YOUR OBJECTIVE:
Search the material below for the word "Viewport". Copy every line where it is found.
##############################
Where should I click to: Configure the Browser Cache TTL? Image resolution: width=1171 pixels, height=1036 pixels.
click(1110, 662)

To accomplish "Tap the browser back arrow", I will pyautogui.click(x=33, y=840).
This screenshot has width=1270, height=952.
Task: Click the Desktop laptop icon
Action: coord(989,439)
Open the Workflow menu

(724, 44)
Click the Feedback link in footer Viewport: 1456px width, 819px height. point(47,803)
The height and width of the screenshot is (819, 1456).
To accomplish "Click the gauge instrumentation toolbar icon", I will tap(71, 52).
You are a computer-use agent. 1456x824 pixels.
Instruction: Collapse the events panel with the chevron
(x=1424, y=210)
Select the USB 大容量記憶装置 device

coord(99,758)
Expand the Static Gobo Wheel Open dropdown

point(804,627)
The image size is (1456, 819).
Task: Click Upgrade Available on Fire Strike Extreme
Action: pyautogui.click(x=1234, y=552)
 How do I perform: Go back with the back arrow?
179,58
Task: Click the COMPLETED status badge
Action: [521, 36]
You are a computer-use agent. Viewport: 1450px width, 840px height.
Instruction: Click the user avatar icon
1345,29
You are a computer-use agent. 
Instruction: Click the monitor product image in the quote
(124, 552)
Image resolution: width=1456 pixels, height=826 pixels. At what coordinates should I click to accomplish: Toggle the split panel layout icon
##############################
EXERCISE RESULT:
Click the Feedback link in footer Viewport: 1456px width, 819px height. point(47,803)
You are a computer-use agent. Viewport: 1450px width, 840px height.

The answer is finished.